Sunday, June 23, 2013

Day 59

Had breakfast with myself this morning. Not as impressive as the prices would have you believe it was.

A man who works in Parliament gave me his business card so he can drive me back to Ibanda. Too bad I'm going to Mbarara.

Walked to the craft market where I found I was being weaseled. Fortunately it's ok and I liked my stall lady, but I won't be buying baskets from her anymore. That's for sure.

I got back to my room, had an explosive shit and then was told that check out time had come and gone and could I please vacate my room.

Ok. That's fine. I call the duty driver who isn't supposed to pick me up for another two to three hours. He says he will be here in an hour, so I ask if its ok that I sit outside on the balcony.

It's ok. Then the window cleaner comes and the sun was already beating on me, so I call back the duty driver and tell him I'm going to Garden City(the mall). It's not far and at least it might be air conditioned. Even if it isn't air conditioned, at least it won't be directly in the way of the sun.

So I walk and I look crazy with all these baskets and this huge book bag and I'm hungry or I think I am so I order a burger, rushing because my ride shows up while its cooking, once I receive said burger I proceed to knock down their standing oscillating fan. I'm concerned as it is neither fanning nor oscillating on its way back upright.

It soon works. Trouble averted.

And then we make it to the Peace Corps office where it becomes real again. I'm going home. I'm going home for my grandfather's funeral.

Besides being harassed at the Entebbe airport and appreciating the smokers lounge in Nairobi, Amsterdam has made me the saddest.

The sky is different here. It looks like London skies and the excess is everywhere. I don't feel like I belong in this world, but that I'm a traveler only passing through.
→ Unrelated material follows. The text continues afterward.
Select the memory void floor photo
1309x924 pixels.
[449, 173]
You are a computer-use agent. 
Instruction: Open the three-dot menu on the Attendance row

It reminds me of why I am making this trip and instills in me a greater belief and faith that there is so much more to life than things.

And I realize that I hold on to things. It is so hard for me to part with things because they are tangible. They are 'real.' The accumulation of things adds up and gives my life 'additional' value in a very visible way.

None of those things matter. Stuff doesn't matter.

Name brands don't matter. Name brands became what they are because we became mindless drones searching for meaning in material things because having faith and believing weren't satisfying quite soon enough.

Worshippers of work and wants that transform to lust and lots.

It's only been two months and I already feel removed. Like I don't quite belong in this world of things.

As much as my family told me to stay I couldn't and part of it is because of that. Relationships matter. And I need to be with my family right now. Nothing else matters. Not money, not Peace Corps, just family. At the end of the day who else do you have?

I'd rather have my family looking over me than all my stuff.